The Memorial Day weekend is the unofficial start of the summer vacation season. In addition to honoring those Americans who made the ultimate sacrifice protecting our country, millions of folks will travel across the country by car, plane, and train in search of fun and good times.
Unfortunately, thieves and thugs will use our hard-earned vacations as an opportunity for their nasty crimes. Here are suggestions from security and law enforcement professionals to help make your vacation and travel more secure:
1. Before you leave for vacation, tell a trusted neighbor of your travel plans, and leave a telephone number where you can be reached in case of an emergency.
2. Ask the neighbor pick up your daily mail and newspaper deliveries, as well as any advertising fliers and circulars that land on your doorstep.
Quick Security Tip: If possible, perhaps the neighbor also can park a vehicle in your driveway.
3. In general, reveal your vacation plans only to those who really need to know and you trust. Never leave your travel details on your answering machine’s message.

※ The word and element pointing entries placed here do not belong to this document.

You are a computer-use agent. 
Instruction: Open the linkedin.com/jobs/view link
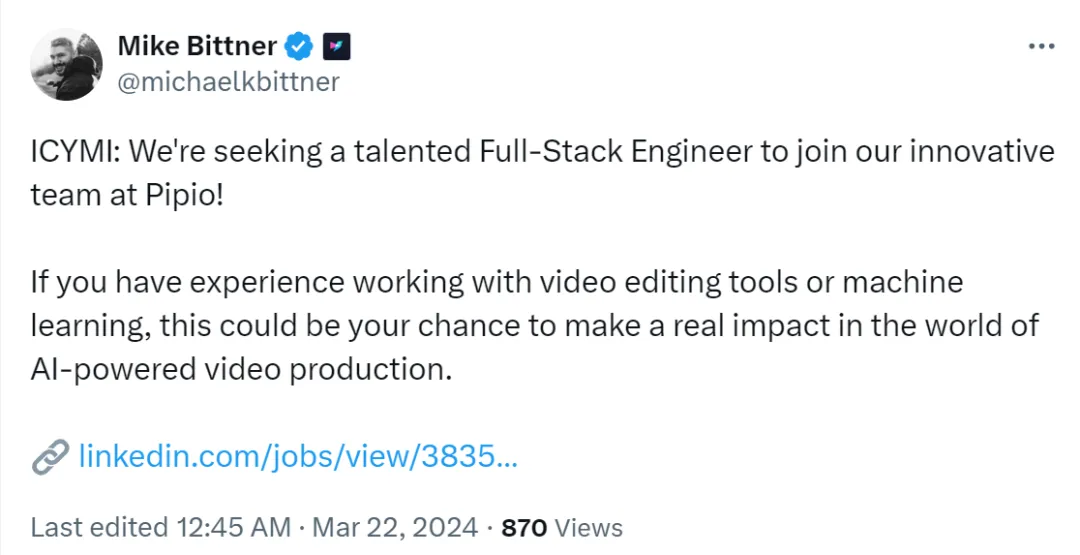point(298,456)
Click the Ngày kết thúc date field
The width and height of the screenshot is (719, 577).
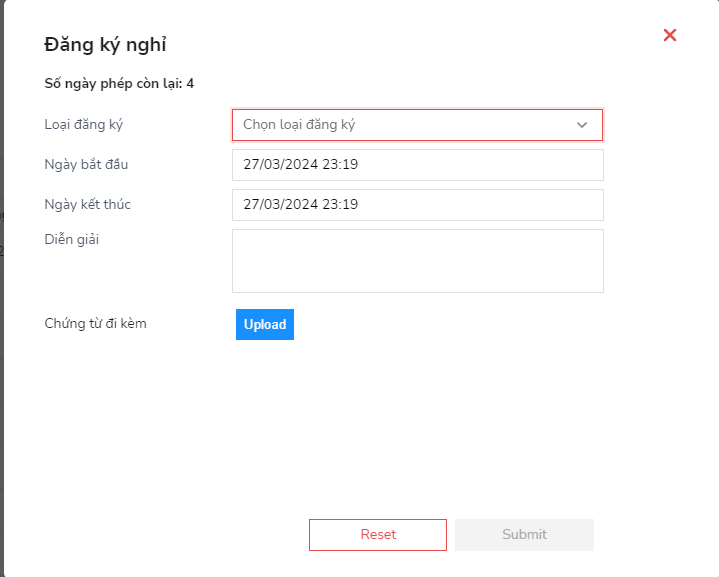[x=417, y=205]
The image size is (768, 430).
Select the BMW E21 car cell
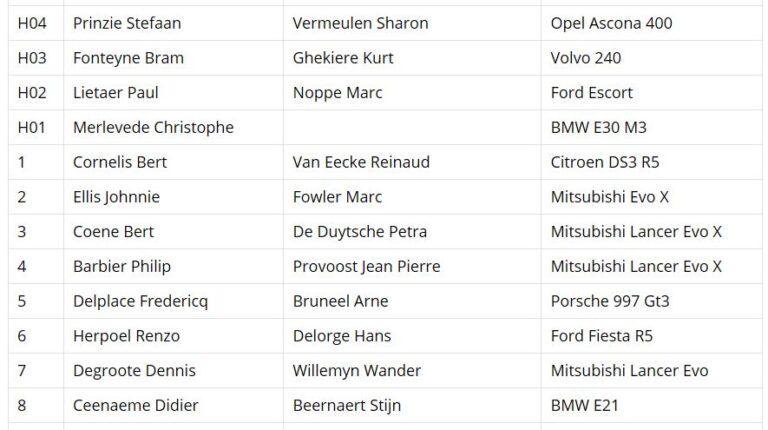pos(651,406)
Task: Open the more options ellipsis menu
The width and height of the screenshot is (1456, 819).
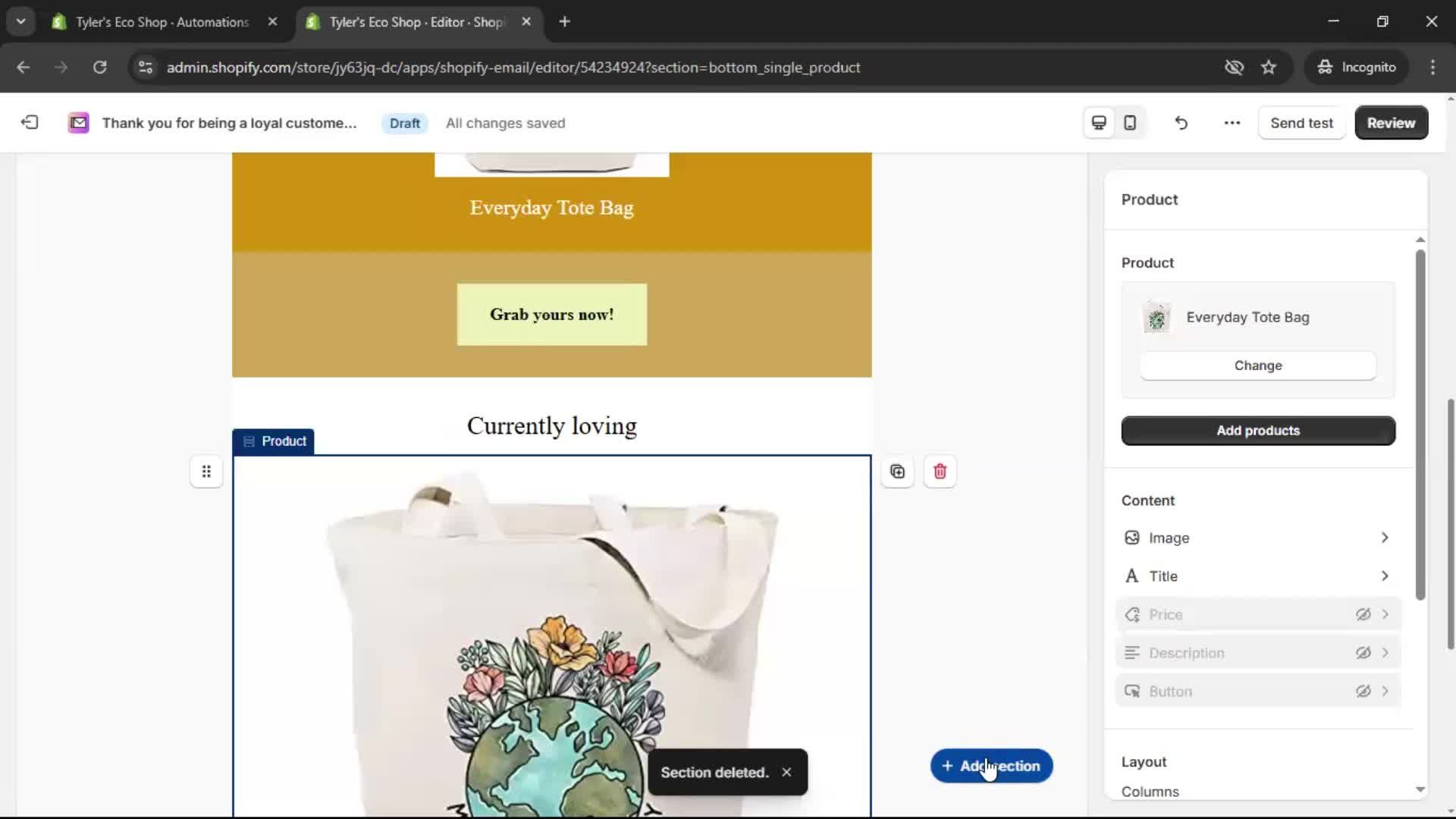Action: 1232,122
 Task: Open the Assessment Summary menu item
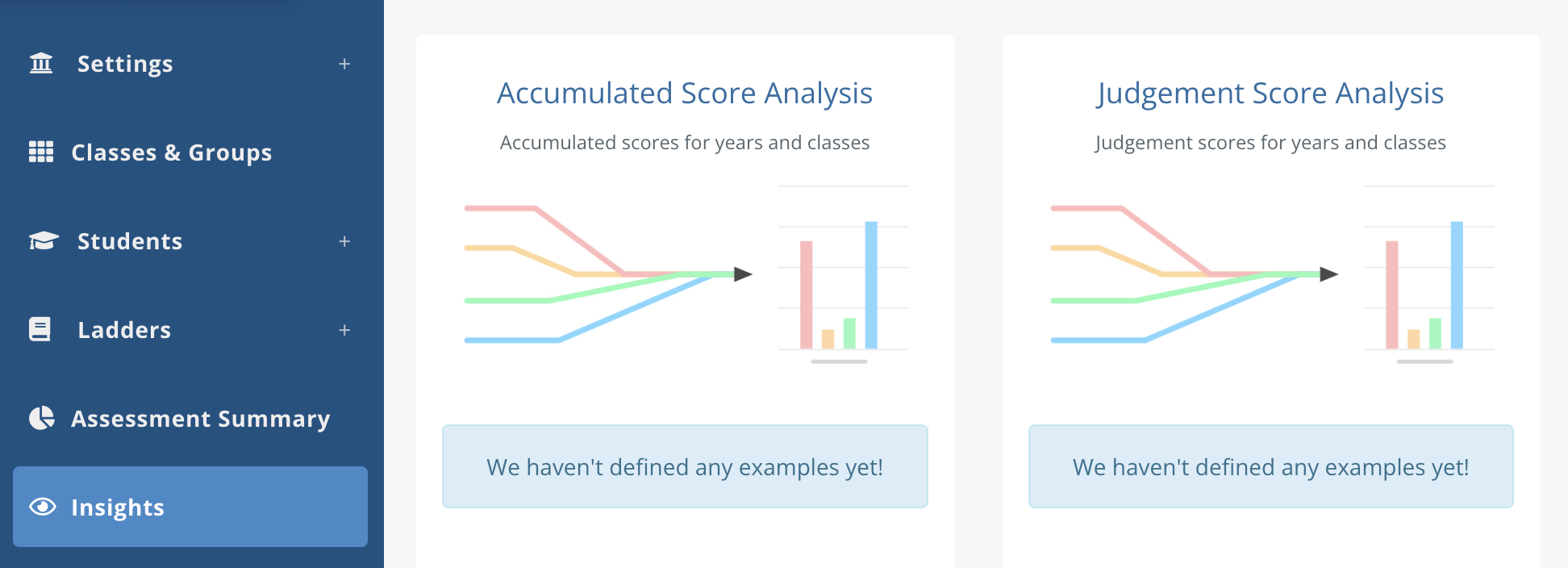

Quick Security Tip: Always keep your garage door closed and locked. This is one of the most common ways burglars enter homes.
4. Use automatic timers to turn your lights and radio on and off at varying times while you are gone. (Turn your radio to a talk show rather than a music station.)
5. Carry traveler’s checks or credit cards — not large amounts of cash. Also, leave all your jewelry, airline tickets, and other valuables in a secure room safe or the hotel’s safety deposit box. Be sure to have a written record of your traveler’s checks and credit card numbers — and keep them in a safe place — in case they are lost or stolen.
6. When staying at a hotel or motel, if possible, never leave your luggage unattended.
Quick Security Tip: It is a common tactic of thieves to use a “distraction” to steal your valuables while you are at the airport or while you are checking in.
7. When you get to your hotel room, determine the best routes to the stairs and fire escapes in case of an emergency.
8. Never open your door automatically. Most hotel room doors have peepholes; use them to see who's there. If you have any doubt about the person's identity, contact the front desk for verification. Also, be sure to report to the front desk, hotel security, and police any suspicious people or activities you may observe.
9. When you leave your room, even briefly, always lock the door. And, as you did with your house before you left for your vacation travel, leave a light and radio/TV on before you leave your hotel room for the evening.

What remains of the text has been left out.